Lipotimias en el Corpus

La situación llevó a los responsables del Gobierno de Madrid a remitir a todos los centros escolares una circular autorizándoles a recortar sus horarios. La directriz da autonomía a los centros escolares para que adapten sus actividades a las altas temperaturas, siempre que se mantengan los servicios de comedor y transporte escolar y se garantice a los padres poder dejar a los niños en sus centros hasta la finalización del horario lectivo.

La nota la puso el consejero de Sanidad madrileño, Jesús Sánchez Martos, que el miércoles incluyó entre sus consejos a los escolares para evitar el calor, hacerse abanicos de papel. La polémica medida fue respondida por el grupo parlamentario socialista, que recibió al consejero en el Pleno de la Asamblea abanicándose con fruición.

En Toledo, el de ayer fue sin duda uno de los Corpus más calurosos que se recuerdan en mucho tiempo. Los cuarenta grados de esta ola de calor se convirtieron además en todo un riesgo para los miles de espectadores y participantes en la procesión, que durante horas soportaron las inclemencias de las altas temperaturas.

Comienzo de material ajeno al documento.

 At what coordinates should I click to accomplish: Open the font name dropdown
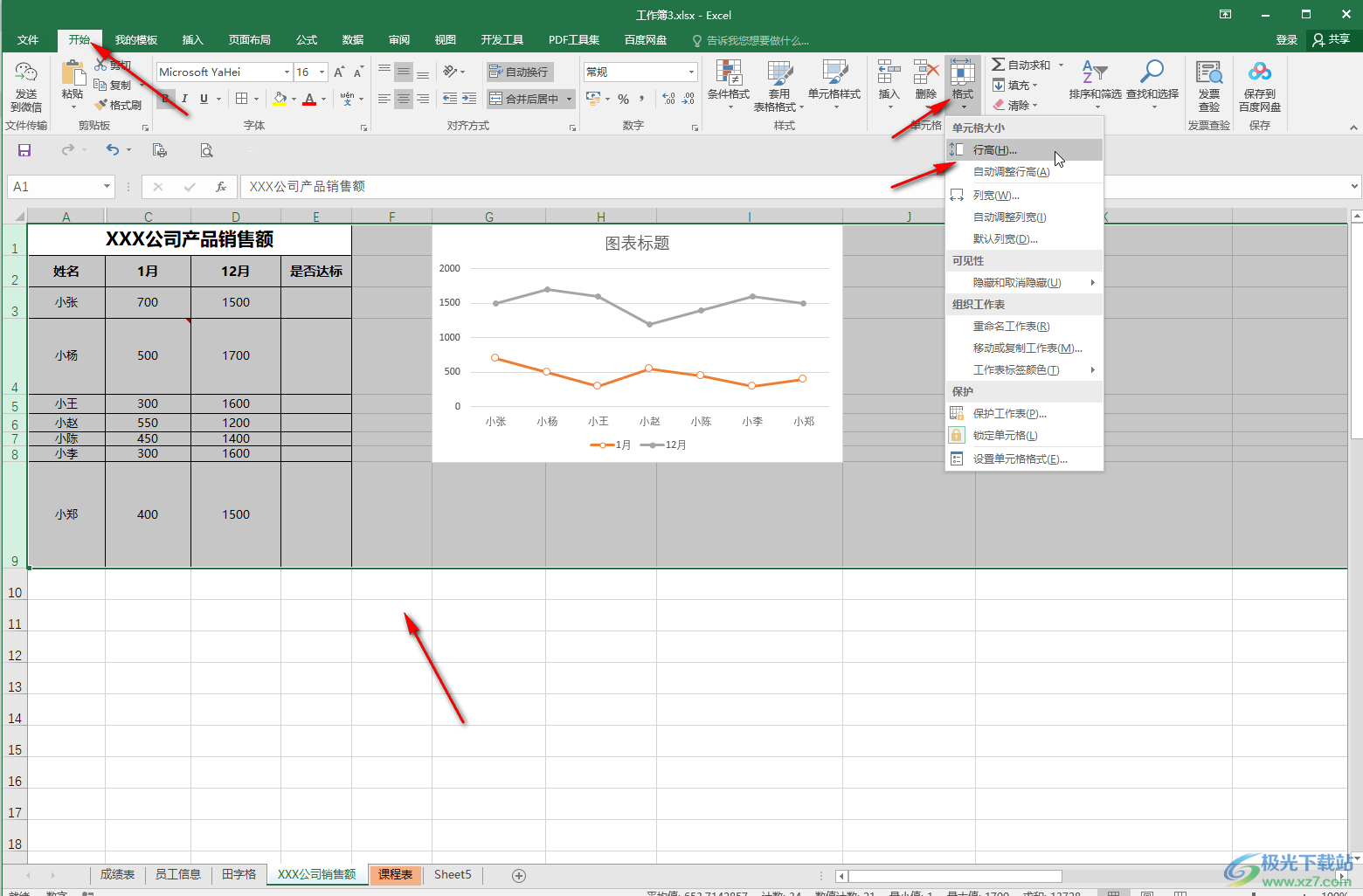click(x=287, y=72)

Como cabía esperar, estas condiciones climatológicas extremas, especialmente en las zonas de sol, tuvieron sus consecuencias, ya que, según informó la Cruz Roja, sus servicios de emergencia atendieron a 38 personas. De ellas, 30 tuvieron que ser atendidas por lipotimias, 4 por síncopes y una por golpes de calor. Y eso que el Ayuntamiento, ante las previsiones, repartió 3.500 abanicos entre el público.

Riesgo para la salud

Andalucía también está en alerta meteorológica. Córdoba, Huelva, Jaén y Sevilla se encuentran en alerta naranja, con previsiones de que se alcancen entre 39 y 41º a la sombra. En Cádiz y Granada, la Agencia Estatal de Meteorología también ha decretado alerta amarilla, un grado inferior que no entraña riesgo para la población en general, pero sí para colectivos vulnerables.

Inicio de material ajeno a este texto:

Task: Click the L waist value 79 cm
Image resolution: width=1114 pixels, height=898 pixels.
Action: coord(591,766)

El calor afectó ayer de forma especial a los alumnos del conservatorio de música de Jaén, como consecuencia de las altas temperaturas. El examen tuvieron que realizarlo en el pasillo del colegio público Muñoz Gárnica, habilitado provisionalmente para las clases, en tanto se llevan a cabo obras de rehabilitación en el edificio del conservatorio.

La asociación de madres y padres de alumnos del conservatorio profesional de música calificaron de inhumana la situación que padecen los estudiantes. El calor también obligó a la dirección del centro a suspender las audiciones de piano, guitarra y coro programadas hasta el día 16 de junio en el salón de actos del colegio. Para justificar su decisión, el equipo directivo del colegio aseguró que se ha superado con creces el límite que marca la normativa vigente en materia de seguridad. En su opinión, existe riesgo para la salud de los profesores y de los alumnos. De hecho, varios alumnos han requerido atención por mareos ocasionados por las elevadas temperaturas.

Más ventiladores

Por su parte, el Gobierno balear dictó ayer una serie de recomendaciones a los centros escolares de la Comunidad para intentar evitar que la ola de calor que se está viviendo también en el Archipiélago afecte a los alumnos. La Dirección General de Planificación, Ordenación y Centros de la Consejería de Educación envió una nota interna a todos los colegios que incluye un total de diez recomendaciones, entre ellas comprar ventiladores, cambiar el horario del recreo o suspender las clases de Educación Física.

Según dicha nota, «los gastos de funcionamiento de los centros se tienen que destinar prioritariamente a hacer frente a la ola de calor», aumentando los gastos de energía y adquiriendo cuando sea necesario «ventiladores u otros aparatos que se consideren oportunos». En ese sentido, la Consejería de Educación indica que si hubiera «alguna dificultad presupuestaria» para adquirir dichos ventiladores, ese problema debe ser comunicado a la citada Dirección General.

Por lo que respecta al recreo, se recomienda «evitar la exposición prolongada al sol» y se propone «la posibilidad de modificar los horarios». Además, se deja en manos de la dirección de cada centro que se suspendan las clases de Educación Física o que sean sustituidas por otras actividades «mientras se mantenga la situación de alerta amarilla por altas temperaturas».

*Información elaborada por A. González (Toledo), j. López (Jaén), E. Freire (Sevilla), J.M. Aguiló (Palma de Mallorca).